Meu bairro, esgoto e suor

À tarde, o bairro começa a ganhar vida de novo; os trabalhadores andam a passo acelerado

À tardezinha, o bairro começa a ganhar vida novamente. Voltam os trabalhadores. Não conversam de tão cansados. Andam a passo acelerado, com o corpo pendido para a frente

Quando vim morar aqui, não imaginava que fosse assim. Essa efervescência existencial, a explosão de movimentação, parecia tudo sem sentido para mim. Subindo a rua onde moro, cada casa tem pelo menos quatro ou cinco crianças. Elas me acordam logo cedo ao descerem para a escola no fim da rua. Quanta esperança caminha com aquela multidão de pequenas vozes...

As ruas são sinuosas e provocantes. Sempre que alguém vem me buscar de carro alerto: cuidado, devagar; não há calçadas e as pessoas andam pelas ruas. Parte do bairro foi invadida pelo povo e vive processo contínuo de construção desordenada. No meio da vila, a indefectível valeta. O esgoto a céu aberto lembra uma lava incandescente, emanando uma atmosfera nauseabunda.

Durante o dia o bairro é morto. Só se veem crianças pelas ruas. Homens e a grande maioria das mulheres só são vistos nos fins de semana. Moro aqui há cinco anos e sempre encontro gente que nunca vi. Mas das 4h às 7h nos encontramos todos. Sonolentos, ainda acordando e seguindo para o trabalho mecanicamente.

Garotas recém-conscientes de sua sensualidade empinam as bundinhas em shorts cavados e encaram o mundo com desdém estudado. Embu das Artes, periferia da periferia, extremo sul da Grande São Paulo. Agora, depois que asfaltaram ruas, se vê carro da polícia de passagem. Também para quê? Para bater na rapaziada que fuma um baseado na esquina e humilhá-la? É inaceitável roubar por aqui. E, para matar, é preciso estar 100% certo e obter aquiescências. Caso contrário, desaparece ou aparece morto na viela. A população foi obrigada, para não virar barbárie, a se autorregulamentar.

Quando percebi a quantidade de jovens cooptados pelo tráfico, me assustei. Não há trabalho e eles ficam zanzando pela noite no bairro sem tostão no bolso, como zumbis. “Trabalhar” na “biqueira” parece a saída. Toda periferia tem sua “biqueira”. Tráfico de drogas hoje só falta bater cartão para parecer com qualquer outro tipo de trabalho ou comércio.

Chuva e lama
Depois de algum tempo, observando melhor, percebi que a maior parte da juventude aqui trabalha desde muito cedo.
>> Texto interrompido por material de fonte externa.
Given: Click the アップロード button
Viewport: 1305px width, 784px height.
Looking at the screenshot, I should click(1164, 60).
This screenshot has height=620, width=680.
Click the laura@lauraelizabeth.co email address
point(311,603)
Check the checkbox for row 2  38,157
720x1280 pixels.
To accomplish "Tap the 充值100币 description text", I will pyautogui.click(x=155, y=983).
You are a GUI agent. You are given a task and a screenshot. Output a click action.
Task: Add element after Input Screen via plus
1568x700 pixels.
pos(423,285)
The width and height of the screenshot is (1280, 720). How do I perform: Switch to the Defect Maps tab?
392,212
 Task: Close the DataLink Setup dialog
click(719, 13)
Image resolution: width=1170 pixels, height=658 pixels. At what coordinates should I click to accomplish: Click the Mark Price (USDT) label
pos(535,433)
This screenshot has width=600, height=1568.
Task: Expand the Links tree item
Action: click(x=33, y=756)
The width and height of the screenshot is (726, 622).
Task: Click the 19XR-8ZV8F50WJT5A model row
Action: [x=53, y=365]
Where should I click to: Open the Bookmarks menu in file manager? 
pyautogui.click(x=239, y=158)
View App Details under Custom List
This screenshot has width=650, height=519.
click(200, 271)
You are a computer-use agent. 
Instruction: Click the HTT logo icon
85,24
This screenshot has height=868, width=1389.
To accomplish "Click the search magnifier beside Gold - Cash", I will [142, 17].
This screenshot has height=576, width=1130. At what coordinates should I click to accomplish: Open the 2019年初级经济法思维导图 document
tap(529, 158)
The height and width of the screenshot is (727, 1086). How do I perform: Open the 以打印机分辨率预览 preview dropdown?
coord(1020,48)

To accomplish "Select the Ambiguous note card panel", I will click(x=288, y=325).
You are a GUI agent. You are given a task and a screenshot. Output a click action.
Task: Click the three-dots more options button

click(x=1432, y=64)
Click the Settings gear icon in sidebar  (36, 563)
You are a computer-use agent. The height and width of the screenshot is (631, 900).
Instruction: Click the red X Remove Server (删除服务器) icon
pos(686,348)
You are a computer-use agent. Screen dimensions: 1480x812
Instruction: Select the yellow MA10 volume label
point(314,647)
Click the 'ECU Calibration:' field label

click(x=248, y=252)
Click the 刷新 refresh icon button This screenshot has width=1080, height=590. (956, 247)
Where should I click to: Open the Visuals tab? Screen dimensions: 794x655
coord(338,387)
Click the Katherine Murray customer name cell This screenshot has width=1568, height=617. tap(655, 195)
Seguem pendurados em ônibus lotados, enquanto o dia se solta das asas escuras da noite. Boa parte está completando estudos ou fazendo faculdade após o trabalho. Vida dura de poucas horas de sono e muito esforço.

Quando chove, o bairro submerge em barro e lama. O povo sai de casa com os pés envoltos em sacos plásticos, tentando não se sujar. Mas é fatal: sempre fica algo de pastoso na garganta e na roupa de quem enfia o pé na lama. Quando chove, nos sentimos plantados em meio ao adubo de toda essa imundice pastosa.

À tardezinha, o bairro começa a ganhar vida novamente. Voltam os trabalhadores. Não conversam de tão cansados. Andam a passo acelerado, com o corpo pendido para a frente. Parece que tudo que querem da vida é chegar às suas casas. Às vezes, aqui de minha janela eu os flagro sorrindo. Provavelmente pensando na molecada e na companheira esperando. Sorrir sempre é importante; não há tantos motivos assim. Nas mãos, um pacotinho. Doce para as crianças; sinal de que conseguiram, mais uma vez.

Quanta coragem! Ou, ao contrário, quanta resignação! O que é fundamental na vida dessas pessoas para suportarem essa pesada rotina e seguirem incansáveis? O que explode em seus movimentos e dá sentido à sua dura vida? Descobri recententemente: suas crianças, seus amores. Em cada uma dessas pequenas casas mal construídas, existem muitas crianças. Tesouro que os pais zelam e protegem. Esse é todo o motivo e a fortaleza. Há os que desmentem, mas ainda assim não é a regra.